A truth about journalism, and student journalism in particular, is that there is limited time and space for reporting and publishing and that most of our decisions involve what NOT to cover. We are curators, not stenographers. We pick and choose. 

Most of what happens in a typical high school class or activity or even passing period, MIGHT be of interest to someone, but we don't try to record each fact that we observe. 

It sounds great to claim that our publication will cover the entire school community and will strive to highlight a broad spectrum of life at our school, but that sort of breadth mostly leads to numbing readers and missing the significance of that most ubiquitous of American institutions: high school.

I was critiquing a magazine today for a state organization, and an editors' note made clear that the publication had abandoned its old "newspaper" strategy in favor of a magazine approach. So far, so good. And any transition is bound to be rocky.

But as I continued reading it became clearer that the staff has not fully embraced magazine style and relied too much on covering "topics," such as the history of our war in Afghanistan or unfair stereotypes of Asian students.

It sounds simple, but there really are NOT stories about topics. There is no volleyball story or physics club story, or biology class story. There ARE stories about volleyball players and coaches and spouses of coaches and managers. There are stories about physics teachers and students and their challenges and motivations. There are stories that Asian students can share that help "others" see challenges previously unseen.

I have written about Ernie Pyle and his "tell the story of one soldier" advice for reporters too many times for me to count (and did it again in the critique I wrote today). But the fundamental truth of "If you want to tell the story of physics club, tell the story of one club member" never varies. 

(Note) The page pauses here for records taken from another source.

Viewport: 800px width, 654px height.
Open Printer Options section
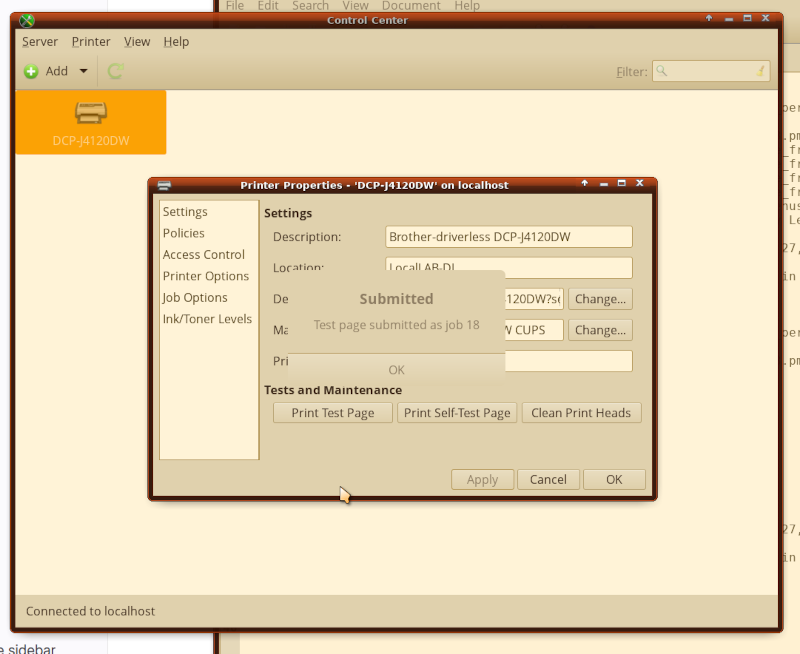click(206, 276)
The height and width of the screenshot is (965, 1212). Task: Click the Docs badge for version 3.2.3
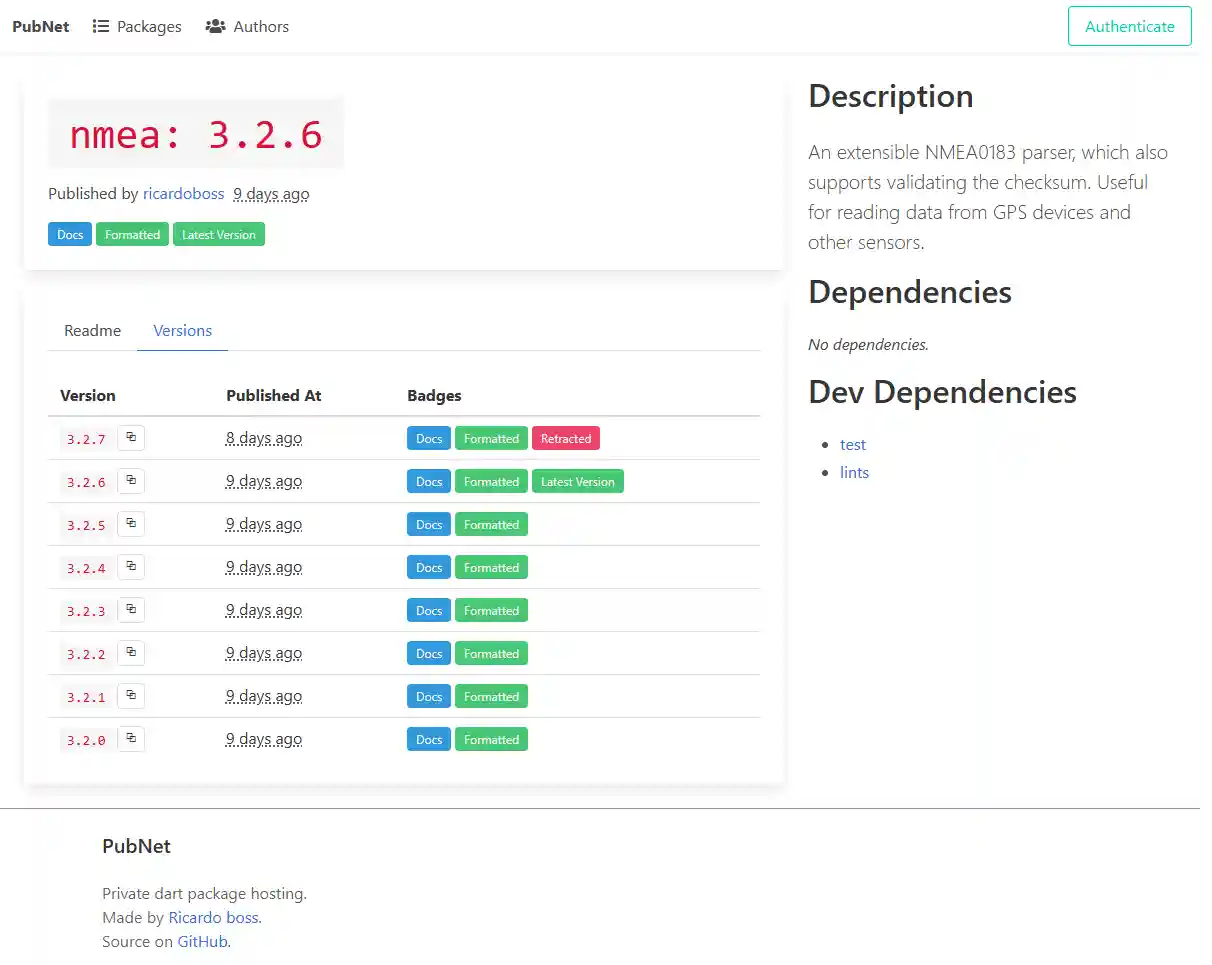(x=428, y=610)
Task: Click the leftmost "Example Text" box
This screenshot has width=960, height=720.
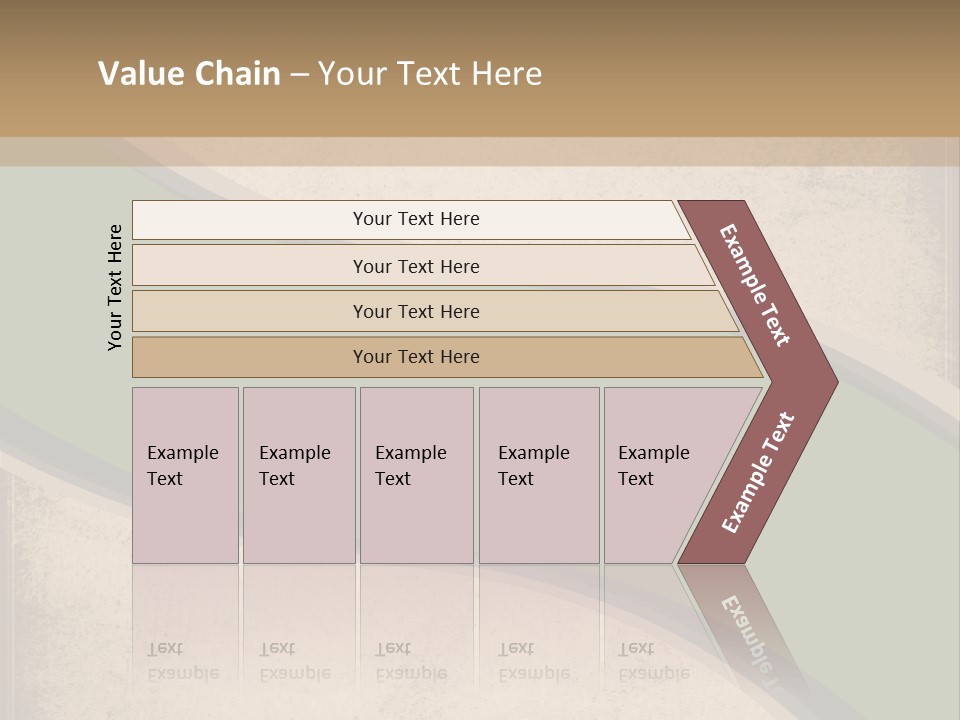Action: [x=185, y=475]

Back to those couple grafs quoted above: advisers and editors need to engage with the question of what to work on, and how to spend limited available time, every day and every issue or deadline. 

We can't do it all, but that should not be discouraging. Instead we are free to make choices that provide new insights and elevate people who might be overlooked or underappreciated or simply misunderstood.

When we begin our reporting, we might have only the most vague notion of what we might find. We just have to believe that we will find something if we spend enough time exploring and observing and questioning.